Were there slaves in the Platonic Republic?

The issue of slavery in Platonic political thought is a subject of great debate. Plato does not seem to favor the existence of slaves in his political planning65. The city he envisions should be self-sufficient with its own forces, where each political de- partment will perform its own function. There are positions such as that Plato considered the citizens of the class of producers66 to be slaves, but this is not true. The philosopher-governors67 are those who are forced by law to serve the political body and not the producers. The philosophers, having reached individual fulfillment and bliss68, have no desire to deal with politics, where decay and materiality dominate, but want to remain, although alive, in the bliss of the Isles of the Blessed, that is, completely happy but also completely cut off from the many. However, the political law forces them to assume political power, to help their fellow citizens, imprisoned in the cave of illussions, to walk on the path of truth and happiness. Philosophers are forced to serve the producers, and not the producers the philosophers69. Also, social mobility, as we have seen, excludes the existence of a class of slaves, since all social parts can ascend or descend into specific political roles. The producers produce and work for their own selfish interest, but, as Adam Smith would say, paradoxically an invisible hand pushes them to work for the common interest. The productive competition of individuals benefits the development of the state as a whole70. The dynamic expression of political society as a self-sufficient organic whole, where each political actor fulfills the work appropriate to his nature, does not allow for the existence of slavery. Even Vlastos' view that there is a fourth class in the Platonic Republic, the class of slaves71, which is concealed by Plato, is not consistent with the goal of self-sufficiency and organic wholeness. In any case, the elimination of slavery or the maximum limitation of slavery in a political society of that time and the assumption of the hard labor of slaves by the parts of the political organization is a tremendously progressive concept even for today's data. The Platonic state is a political community of roles and responsibilities towards the achievement of collective happiness and the existence of slaves would be an evasion of the functions corresponding to each human or citizen.

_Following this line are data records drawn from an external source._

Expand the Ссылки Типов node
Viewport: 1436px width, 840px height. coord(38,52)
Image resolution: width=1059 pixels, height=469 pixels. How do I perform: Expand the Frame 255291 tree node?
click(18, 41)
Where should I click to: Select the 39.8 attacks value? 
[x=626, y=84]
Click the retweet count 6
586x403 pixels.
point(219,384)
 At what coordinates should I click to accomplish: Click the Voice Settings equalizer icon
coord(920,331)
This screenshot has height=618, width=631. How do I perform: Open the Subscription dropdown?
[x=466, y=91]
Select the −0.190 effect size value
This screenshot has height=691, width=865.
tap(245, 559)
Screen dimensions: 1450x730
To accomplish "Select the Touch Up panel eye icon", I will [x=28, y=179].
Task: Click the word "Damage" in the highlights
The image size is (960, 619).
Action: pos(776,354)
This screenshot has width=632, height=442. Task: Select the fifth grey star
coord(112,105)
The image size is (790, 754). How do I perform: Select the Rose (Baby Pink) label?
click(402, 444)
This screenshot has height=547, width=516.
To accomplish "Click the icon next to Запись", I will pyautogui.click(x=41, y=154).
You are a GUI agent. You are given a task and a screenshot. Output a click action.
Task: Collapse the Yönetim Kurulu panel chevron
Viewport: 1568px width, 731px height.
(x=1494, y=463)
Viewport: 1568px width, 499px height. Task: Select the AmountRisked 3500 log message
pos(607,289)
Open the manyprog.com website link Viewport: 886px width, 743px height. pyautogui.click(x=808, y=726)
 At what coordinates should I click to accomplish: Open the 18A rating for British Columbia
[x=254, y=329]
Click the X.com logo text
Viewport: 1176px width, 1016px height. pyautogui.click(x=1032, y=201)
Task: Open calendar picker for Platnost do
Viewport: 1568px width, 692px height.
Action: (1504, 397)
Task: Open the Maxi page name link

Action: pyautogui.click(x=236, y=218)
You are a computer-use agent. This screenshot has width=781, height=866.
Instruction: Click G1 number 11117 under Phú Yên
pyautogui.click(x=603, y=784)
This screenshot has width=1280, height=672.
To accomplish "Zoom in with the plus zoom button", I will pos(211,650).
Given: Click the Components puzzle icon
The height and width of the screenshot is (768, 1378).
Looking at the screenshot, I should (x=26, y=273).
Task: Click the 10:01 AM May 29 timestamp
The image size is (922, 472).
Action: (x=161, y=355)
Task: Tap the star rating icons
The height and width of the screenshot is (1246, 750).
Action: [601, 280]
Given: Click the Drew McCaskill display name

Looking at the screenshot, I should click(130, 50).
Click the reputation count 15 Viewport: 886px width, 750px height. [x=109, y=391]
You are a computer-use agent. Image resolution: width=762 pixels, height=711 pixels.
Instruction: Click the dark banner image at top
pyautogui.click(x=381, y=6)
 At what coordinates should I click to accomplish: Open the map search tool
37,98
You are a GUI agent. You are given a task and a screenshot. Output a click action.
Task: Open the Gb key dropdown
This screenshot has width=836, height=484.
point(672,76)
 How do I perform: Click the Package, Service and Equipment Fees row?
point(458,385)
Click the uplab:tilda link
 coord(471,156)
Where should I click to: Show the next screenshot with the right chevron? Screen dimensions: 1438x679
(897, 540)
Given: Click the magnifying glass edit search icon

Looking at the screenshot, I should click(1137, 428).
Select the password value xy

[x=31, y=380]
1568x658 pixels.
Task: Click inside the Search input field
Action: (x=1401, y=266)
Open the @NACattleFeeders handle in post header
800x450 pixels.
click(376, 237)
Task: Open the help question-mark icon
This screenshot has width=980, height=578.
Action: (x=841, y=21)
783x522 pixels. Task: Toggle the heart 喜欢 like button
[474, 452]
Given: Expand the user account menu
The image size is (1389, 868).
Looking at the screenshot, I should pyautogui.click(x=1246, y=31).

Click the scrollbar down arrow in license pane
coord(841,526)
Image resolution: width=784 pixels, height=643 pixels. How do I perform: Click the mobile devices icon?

The emergence of human as the ultimate political regulator

In the famous myth of the Politicus72 , Plato wonders whether humans in the paradise of the age of Cronus were happy. Humans in that mythical age lived in ideal environmental conditions, where all goods were generously provided by nature, there were no diseases, no conflicts, and life went in reverse from old age to youth. But if these people of paradise ate and drank every day, like irrational animals, without any intellectual activity, could they be considered happier than us? Plato's answer is that if these humans used their material abundance to philosophize and think productively, then they would be infinitely happier than we, the unfortunate humans of today, who engage in a daily struggle to obtain the necessary material goods in the face of all kinds of adversity. However, since we do not know whether the humans of the earthly paradise had rational pursuits, we should perhaps consider that we, the humans of toil and material necessity, are infinitely happier than they, because within this natural disadvantage we were able to create such a wonderful civilization and we have so much of that characteristic that differentiates us from other living beings, namely rationality and critical thinking73. This is a preliminary answer by Plato to those who believe that the society he proposes is not distinguished by autonomy, but by heteronomy. Plato admires human and his political societies precisely because they are autonomous human creations. Plato's political philosophy is an exhortation to the autonomy of thought and political creation. Human becomes absolutely responsible for his fate, for his happiness and his unhappiness. The fact that Plato introduces political science as a measure of the rightness of human choices does not negate human autonomy, but on the contrary, he shields it with scientific objectivity and rightness of choices. Natural right does not oppose human autonomy, but is a guide to the realization of the rational choices between right and wrong. The Platonic Republic is a human and not a divine conception and only humans with their own powers and choices can realize it. Politics is a completely human affair, where human autonomous choices determine its successful or not outcome. Plato is not an enemy of freedom and autonomy, but he considers that freedom and autonomy have substance, if they are compatible with the necessity of nature or history, which necessity is verified by science.

Radical Platonism today

To better understand the impact of radical Platonism on the current form of the political state, we will use Alain Badiou's critique using Platonic philosophy as a weapon of argument. In order to approach the question of socio-political position in Plato, we will move along two main axes. The first concerns the way he treats basic concepts starting from Idea74 and Truth75 and the second how these concepts appear in contemporary Western thought and especially in the French philosopher Alain Badiou through his work. In a way, Badiou reintroduces us to Platonic logic in a reflective way. He contrasts Platonic philosophy against the prevailing, in the West, Aristotelian logic. Always assuming that Aristotle as anti-Platonist was structurally influenced by Plato.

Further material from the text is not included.